• _TEXT BLOCK_:
--------------------------------

Have you ever made poached eggs? Eggs are cracked open and then added to a pot of simmering, very hot (or lightly boiling) water. They are cooked for a few minutes until the white firms up and the yolk is creamy. Then they’re fished out and enjoyed.

I particularly like the texture of the white — soft and pillowy — and the creaminess of the yolk. This is the type of egg you’d find on Eggs Benedict, but it could also top rice bowls, salad or toast. Or even a noodle bowl.

If you haven’t made poached eggs before, the cooking method might be unfamiliar. But I encourage you to give it a try while you are cooking more and have time for trying.

Make Pickles

Pickle making sounds challenging but with the right recipes, it can actually be a really easy and rewarding culinary endeavor. In terms of easy pickle making, I highly recommend the Half Sour Pickles recipe from The Midnight Baker. I used it over and over again last summer to wonderful results. To make it, you need pickling cucumbers, salt and a few other ingredients you may already have. Oh, and patience. They need to sit in the brine for at least a week. Half sour pickles cannot be canned.

Bread and butter pickles made in the refrigerator are the next step up — a little more technique and some additional ingredients but still pretty easy. Simply Recipes has a reliable Bread and Butter Pickles recipe worth trying and it gives you alternative instructions if you want to take the added step of canning the pickles for long term storage.

If dill pickles are your thing, my Easy Refrigerator Dill Pickles are a good way to dip a toe in the water. But if you’d prefer canned pickles for storage, try the Dill Pickles recipe from The Kitchn.

--------------------------------

• _WHAT YOU WILL DO_:
[1] In the cooking text, how long do half sour pickles need to sit in the brine?
[2] Write out the cooking text word for word, from "I particularly like" up to and including "time for trying.".
The listing that comes next is from a separate source.

• _EXTRACTED RECORDS_:
--------------------------------

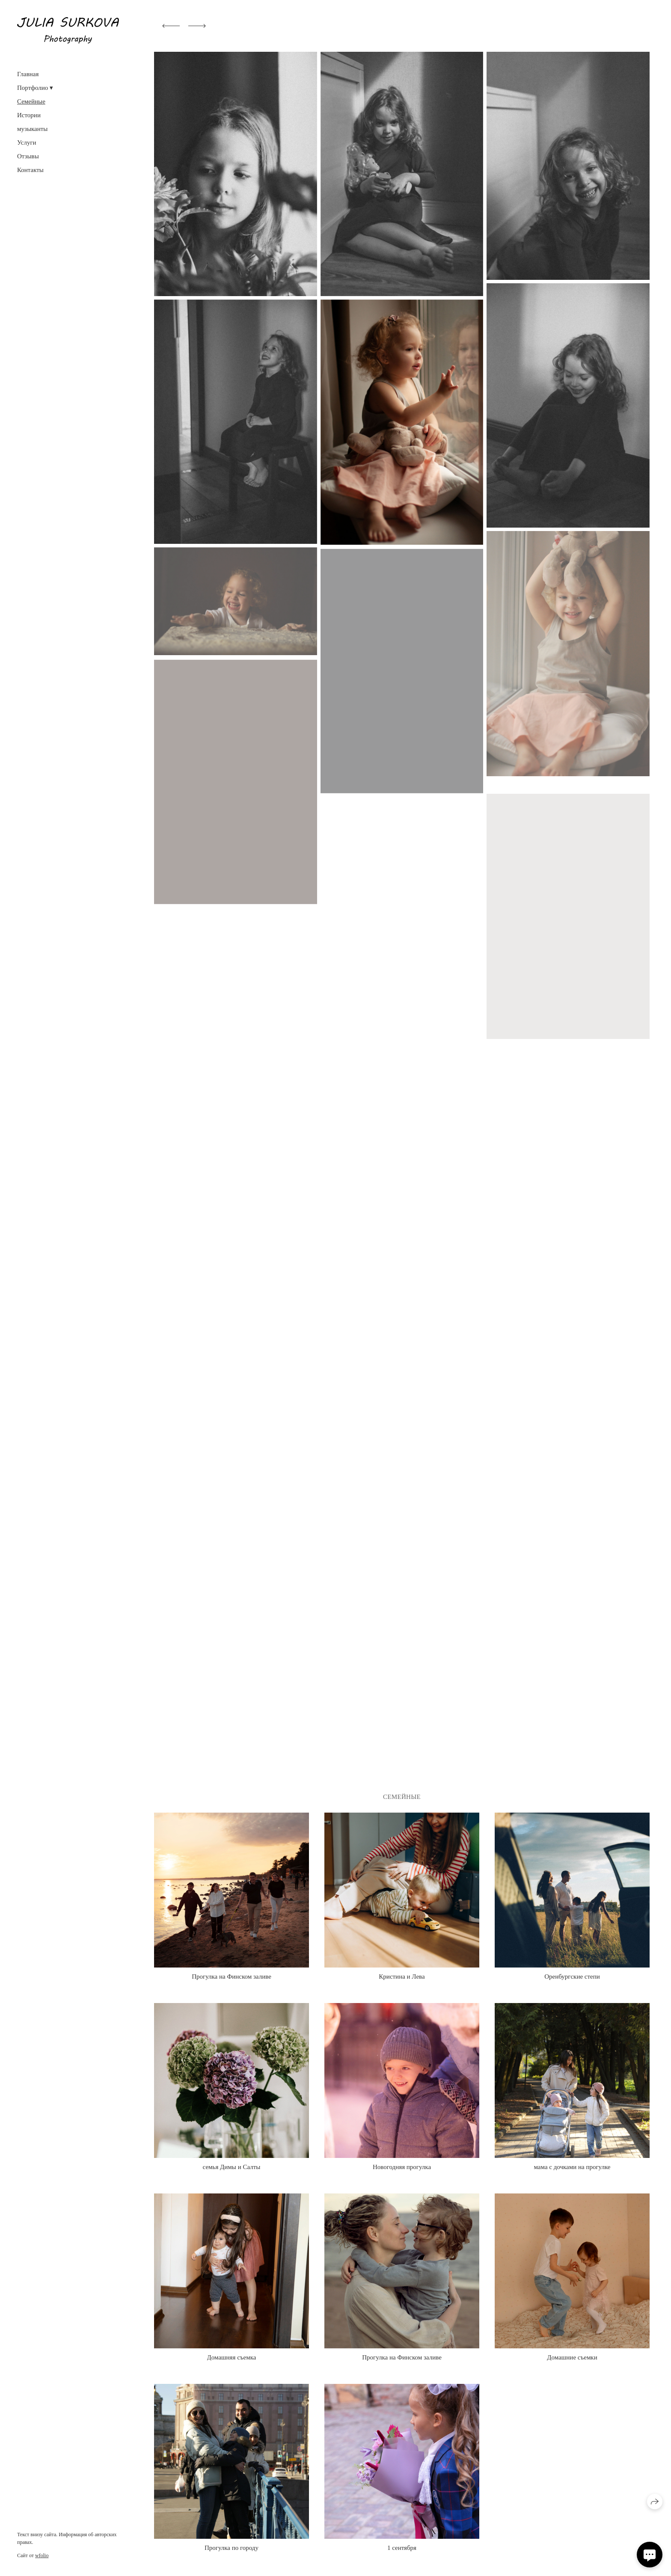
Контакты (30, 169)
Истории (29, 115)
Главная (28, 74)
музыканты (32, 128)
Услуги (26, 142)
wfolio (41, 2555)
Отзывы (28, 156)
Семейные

--------------------------------

• _SOLUTIONS BY TASK_:
[1] At least a week.

[2]
I particularly like the texture of the white — soft and pillowy — and the creaminess of the yolk. This is the type of egg you’d find on Eggs Benedict, but it could also top rice bowls, salad or toast. Or even a noodle bowl.

If you haven’t made poached eggs before, the cooking method might be unfamiliar. But I encourage you to give it a try while you are cooking more and have time for trying.